STAGING (sequencing of Tumor and Germline DNA – Implications and National Guidelines) is a research project that offers whole genome sequencing to all children and young people diagnosed with cancer under the age of 18 in Denmark. The project started on July 1 2016 and is thus the first project that does extensive sequencing of all patients in a medical specialty. As such, around 600 children diagnosed with cancer have already been sequenced.

Why is TigerGraph easier to work with than the previous system?

We try to find associations and connections across our data. For example, patients who present some specific variant or variant set respond worse to some specific treatments. In the current scenario, this relationship or connection is hidden under the entire dataset and only the specific queries will allow us to discover it.

However, TigerGraph could help point to the connections or associations in our data by integrating different data sources and enabling a visual exploration of relationships.

How does it combine AI, Machine Learning and translational bioinformatics?

We will use clinical treatment-related data along with the individual genetic variation data to create a model that, with Machine Learning and AI, will allow us to extract meaningful connections or associations between genomics and treatment outcomes and predict potential toxicities in different groups of patients.

How have you found the new system since it came online?

It’s early days using TigerGraph, but it will help us extract the relationships between datapoints in large and complex datasets.
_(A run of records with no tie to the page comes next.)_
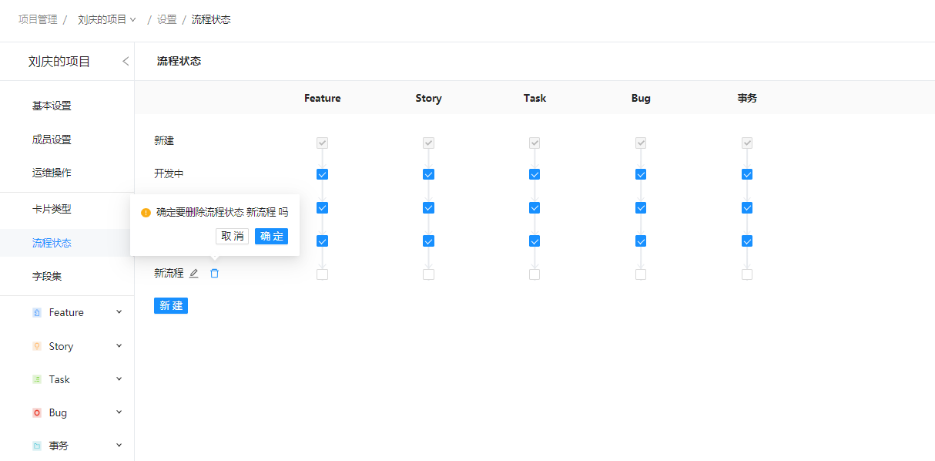Click the red Bug icon in sidebar

point(37,413)
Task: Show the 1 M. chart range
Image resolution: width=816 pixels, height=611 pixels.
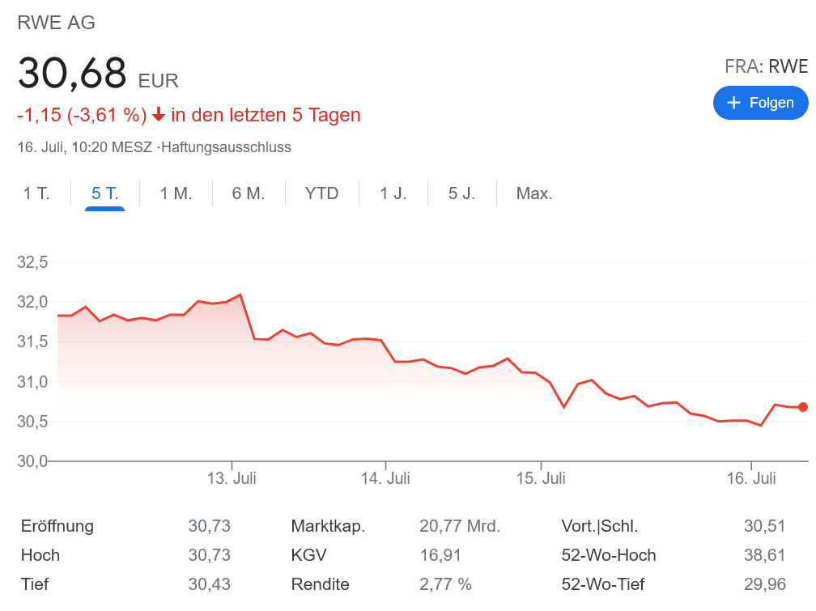Action: point(176,193)
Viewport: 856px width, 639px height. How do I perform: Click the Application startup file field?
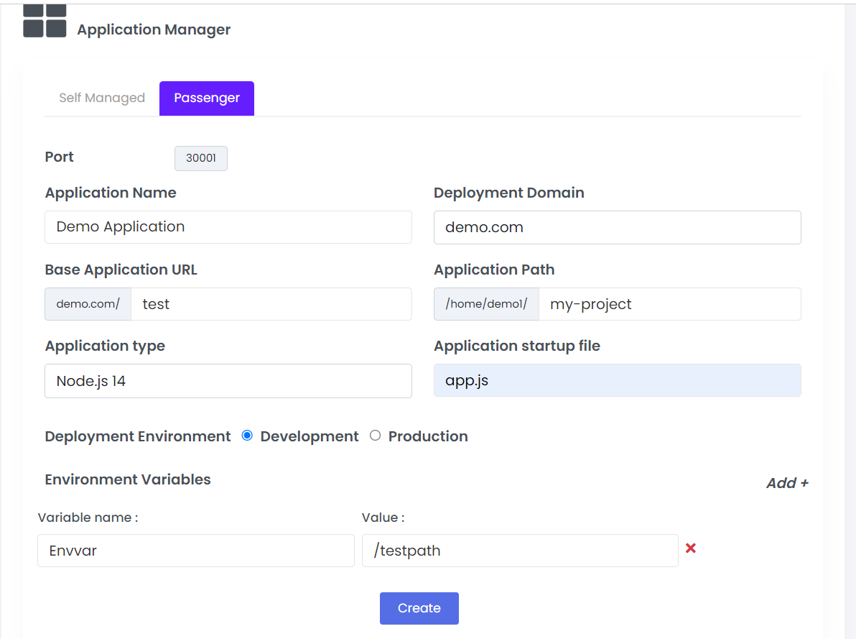617,381
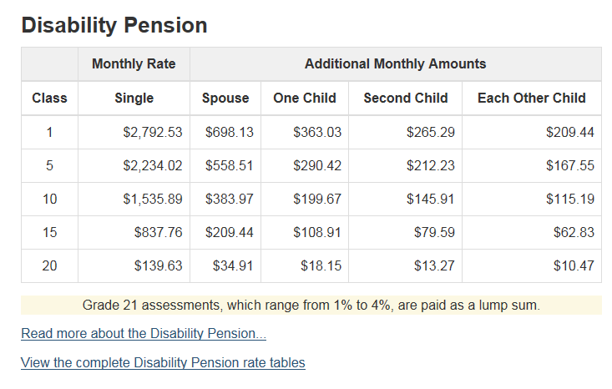612x389 pixels.
Task: Click the Second Child column header
Action: pyautogui.click(x=406, y=98)
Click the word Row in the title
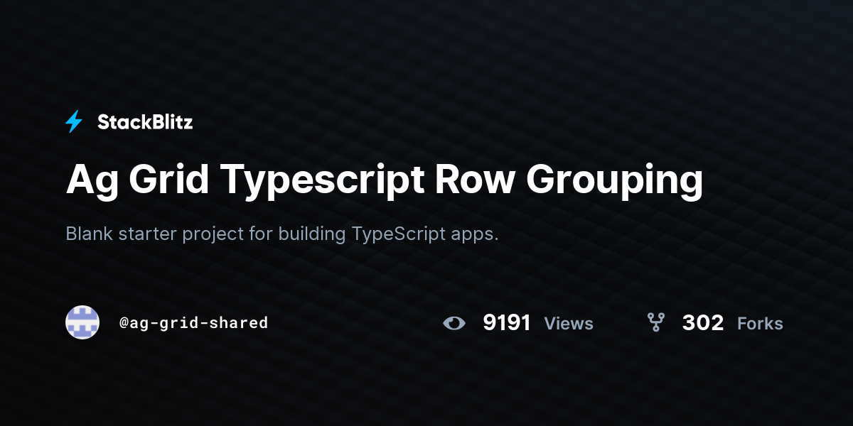The width and height of the screenshot is (853, 426). (x=474, y=180)
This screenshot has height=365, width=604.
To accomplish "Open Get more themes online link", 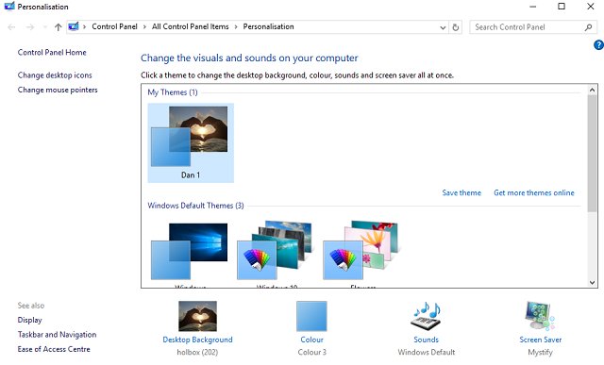I will pyautogui.click(x=534, y=193).
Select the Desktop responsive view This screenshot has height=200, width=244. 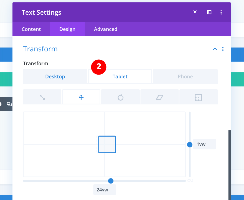[55, 76]
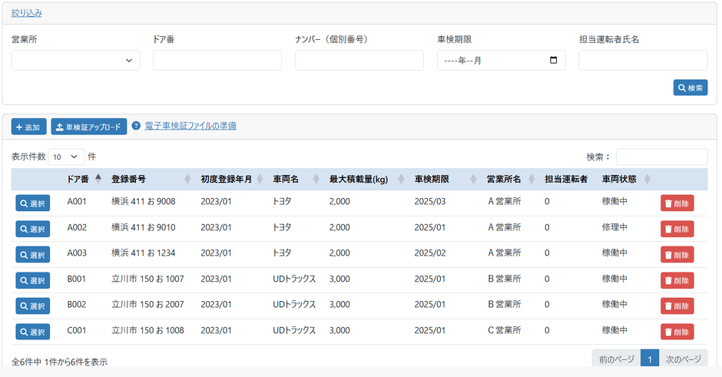Viewport: 722px width, 377px height.
Task: Click the blue help icon beside 電子車検証ファイルの準備
Action: (x=136, y=126)
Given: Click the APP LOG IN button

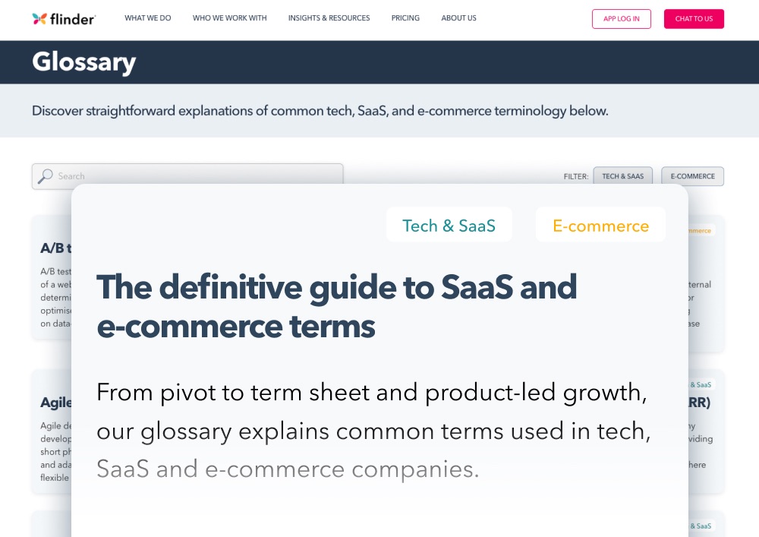Looking at the screenshot, I should click(622, 19).
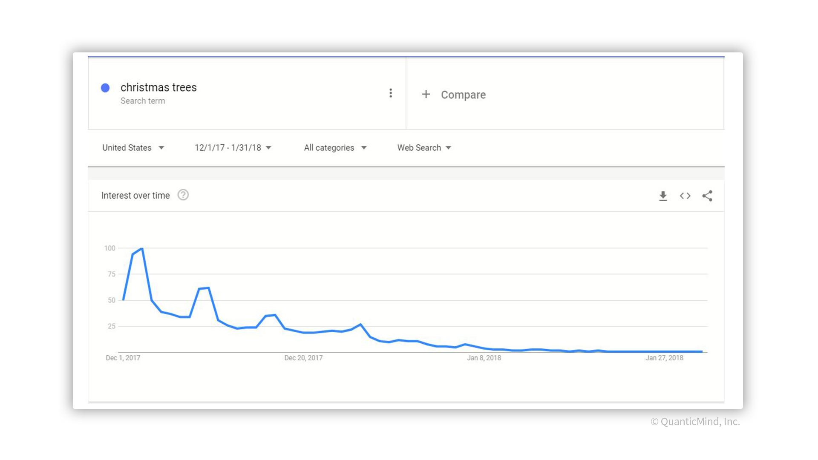The image size is (818, 460).
Task: Download the Interest over time data
Action: (663, 196)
After all, we are looking for correlations between genetics and treatment outcome by analysing 600 genomes of children with cancer. These can be very small but significant features that would be missed by the general statistical analysis because they might only apply to fewer than 2% of patients.

Graph analytics will allow us to find new correlations between patients’ treatments, outcomes and genetic variations. It will enable us to answer questions that were difficult to formulate before but can be answered now thanks to the explicit relationship between datapoints inherent in the structure of the TigerGraph database and the power of graph analytics and Machine Learning.